*** DATA TO EXAMINE Section Begins ***
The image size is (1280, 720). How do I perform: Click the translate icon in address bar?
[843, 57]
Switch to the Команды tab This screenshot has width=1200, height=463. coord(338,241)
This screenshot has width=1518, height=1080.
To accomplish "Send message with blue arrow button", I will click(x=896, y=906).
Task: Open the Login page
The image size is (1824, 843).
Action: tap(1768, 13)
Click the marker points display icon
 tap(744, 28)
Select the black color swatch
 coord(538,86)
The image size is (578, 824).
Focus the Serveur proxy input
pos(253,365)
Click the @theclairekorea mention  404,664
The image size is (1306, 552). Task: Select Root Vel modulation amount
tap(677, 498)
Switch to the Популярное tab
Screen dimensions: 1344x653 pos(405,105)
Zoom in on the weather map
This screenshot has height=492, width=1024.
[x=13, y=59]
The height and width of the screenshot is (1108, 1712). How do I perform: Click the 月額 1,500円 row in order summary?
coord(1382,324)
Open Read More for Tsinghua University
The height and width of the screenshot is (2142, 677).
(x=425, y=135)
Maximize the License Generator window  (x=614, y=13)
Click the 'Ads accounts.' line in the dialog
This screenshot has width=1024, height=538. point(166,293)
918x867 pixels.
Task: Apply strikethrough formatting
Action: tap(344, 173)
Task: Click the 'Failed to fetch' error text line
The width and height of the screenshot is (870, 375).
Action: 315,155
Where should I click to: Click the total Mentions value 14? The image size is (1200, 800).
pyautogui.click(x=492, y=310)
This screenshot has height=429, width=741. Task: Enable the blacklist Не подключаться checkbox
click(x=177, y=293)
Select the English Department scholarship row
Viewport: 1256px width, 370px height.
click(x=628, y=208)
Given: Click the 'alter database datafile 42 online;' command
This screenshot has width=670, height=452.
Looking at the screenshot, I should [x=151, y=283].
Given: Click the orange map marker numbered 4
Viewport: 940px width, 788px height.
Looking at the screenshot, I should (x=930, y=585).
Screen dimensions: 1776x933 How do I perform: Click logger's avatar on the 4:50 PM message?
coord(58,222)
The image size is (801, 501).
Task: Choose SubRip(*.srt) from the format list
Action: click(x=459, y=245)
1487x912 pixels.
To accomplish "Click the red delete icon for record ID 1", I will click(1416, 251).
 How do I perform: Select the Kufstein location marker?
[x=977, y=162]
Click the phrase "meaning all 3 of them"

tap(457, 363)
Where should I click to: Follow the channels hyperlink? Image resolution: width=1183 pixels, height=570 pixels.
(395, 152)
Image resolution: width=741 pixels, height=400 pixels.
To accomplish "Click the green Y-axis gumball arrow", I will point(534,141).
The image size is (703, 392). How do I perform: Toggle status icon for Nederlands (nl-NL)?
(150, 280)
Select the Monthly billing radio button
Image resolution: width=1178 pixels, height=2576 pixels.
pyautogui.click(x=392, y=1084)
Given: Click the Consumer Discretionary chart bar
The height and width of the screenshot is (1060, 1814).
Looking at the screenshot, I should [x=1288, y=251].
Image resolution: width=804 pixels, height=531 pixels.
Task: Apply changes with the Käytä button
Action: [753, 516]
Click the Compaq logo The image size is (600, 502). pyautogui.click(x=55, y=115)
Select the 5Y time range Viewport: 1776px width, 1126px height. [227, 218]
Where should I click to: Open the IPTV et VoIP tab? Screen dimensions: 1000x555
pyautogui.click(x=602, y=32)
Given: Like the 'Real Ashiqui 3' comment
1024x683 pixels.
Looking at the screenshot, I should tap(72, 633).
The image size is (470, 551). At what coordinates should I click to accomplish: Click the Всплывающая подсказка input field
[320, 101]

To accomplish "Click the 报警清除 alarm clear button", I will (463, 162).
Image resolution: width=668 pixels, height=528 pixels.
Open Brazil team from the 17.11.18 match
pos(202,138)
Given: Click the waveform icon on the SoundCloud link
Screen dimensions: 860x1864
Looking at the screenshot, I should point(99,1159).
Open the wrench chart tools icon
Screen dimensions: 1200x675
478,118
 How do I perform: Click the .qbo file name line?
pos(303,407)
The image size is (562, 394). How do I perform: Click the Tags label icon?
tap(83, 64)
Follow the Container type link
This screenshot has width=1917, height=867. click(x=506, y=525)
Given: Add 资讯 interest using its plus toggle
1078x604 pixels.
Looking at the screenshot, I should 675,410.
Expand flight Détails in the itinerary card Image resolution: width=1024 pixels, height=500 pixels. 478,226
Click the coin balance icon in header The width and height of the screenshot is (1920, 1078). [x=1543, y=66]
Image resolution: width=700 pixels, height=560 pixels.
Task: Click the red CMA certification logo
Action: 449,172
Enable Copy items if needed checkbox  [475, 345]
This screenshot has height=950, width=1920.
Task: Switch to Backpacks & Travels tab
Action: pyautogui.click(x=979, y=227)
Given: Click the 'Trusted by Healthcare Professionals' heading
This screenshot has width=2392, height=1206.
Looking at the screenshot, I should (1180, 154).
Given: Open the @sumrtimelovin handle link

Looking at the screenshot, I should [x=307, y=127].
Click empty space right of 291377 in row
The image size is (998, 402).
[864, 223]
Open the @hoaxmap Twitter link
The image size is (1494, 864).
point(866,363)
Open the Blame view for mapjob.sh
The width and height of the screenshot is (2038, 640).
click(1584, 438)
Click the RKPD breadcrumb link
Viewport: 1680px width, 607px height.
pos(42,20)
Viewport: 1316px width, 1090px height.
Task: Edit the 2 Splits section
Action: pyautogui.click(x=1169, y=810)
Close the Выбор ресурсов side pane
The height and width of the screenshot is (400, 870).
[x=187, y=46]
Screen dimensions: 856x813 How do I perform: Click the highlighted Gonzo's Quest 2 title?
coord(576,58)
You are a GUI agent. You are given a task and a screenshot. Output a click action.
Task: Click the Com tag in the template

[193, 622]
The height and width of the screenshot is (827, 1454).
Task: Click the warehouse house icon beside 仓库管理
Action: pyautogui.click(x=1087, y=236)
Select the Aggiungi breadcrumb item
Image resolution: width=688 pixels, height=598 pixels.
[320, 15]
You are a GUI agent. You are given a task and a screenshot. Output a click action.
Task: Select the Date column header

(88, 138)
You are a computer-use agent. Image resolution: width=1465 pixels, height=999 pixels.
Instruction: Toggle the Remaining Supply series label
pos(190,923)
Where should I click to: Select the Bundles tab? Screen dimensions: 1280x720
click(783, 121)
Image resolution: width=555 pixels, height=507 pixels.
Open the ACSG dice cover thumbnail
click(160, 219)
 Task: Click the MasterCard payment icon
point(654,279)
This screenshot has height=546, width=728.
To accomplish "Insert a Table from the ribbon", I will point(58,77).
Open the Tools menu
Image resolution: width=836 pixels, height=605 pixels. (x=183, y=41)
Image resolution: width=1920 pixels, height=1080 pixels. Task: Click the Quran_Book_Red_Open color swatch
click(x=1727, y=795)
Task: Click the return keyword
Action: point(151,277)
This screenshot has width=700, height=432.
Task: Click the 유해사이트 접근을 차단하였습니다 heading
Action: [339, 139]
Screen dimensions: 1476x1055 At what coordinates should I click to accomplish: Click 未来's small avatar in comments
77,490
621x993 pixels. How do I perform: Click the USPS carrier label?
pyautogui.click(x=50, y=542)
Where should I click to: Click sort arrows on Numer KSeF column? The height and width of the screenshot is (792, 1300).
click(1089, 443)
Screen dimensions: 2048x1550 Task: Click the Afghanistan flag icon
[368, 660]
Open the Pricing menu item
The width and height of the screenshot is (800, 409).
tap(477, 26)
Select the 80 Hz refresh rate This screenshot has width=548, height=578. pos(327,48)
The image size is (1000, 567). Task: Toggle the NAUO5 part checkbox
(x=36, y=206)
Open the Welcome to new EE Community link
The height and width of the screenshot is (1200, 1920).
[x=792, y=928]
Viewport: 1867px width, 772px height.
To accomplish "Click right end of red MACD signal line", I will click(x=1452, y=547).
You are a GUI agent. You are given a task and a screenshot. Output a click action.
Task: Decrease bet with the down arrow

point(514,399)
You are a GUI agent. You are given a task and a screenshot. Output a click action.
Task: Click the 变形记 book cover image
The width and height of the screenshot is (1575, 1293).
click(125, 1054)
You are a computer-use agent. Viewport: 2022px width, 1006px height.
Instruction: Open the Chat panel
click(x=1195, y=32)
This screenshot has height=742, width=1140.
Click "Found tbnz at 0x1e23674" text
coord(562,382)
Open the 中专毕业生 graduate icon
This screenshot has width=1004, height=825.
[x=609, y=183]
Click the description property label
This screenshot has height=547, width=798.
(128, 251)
*** DATA TO EXAMINE Section Ends ***
§ PROBLEM TO WORK ON
When the word "computer" shows up in a line of the entries, pull that line out.

§ EXERCISE SOLUTION
You are a computer-use agent. Image resolution: width=1465 pixels, height=999 pixels.
You are a computer-use agent. Viewport: 2022px width, 1006px height.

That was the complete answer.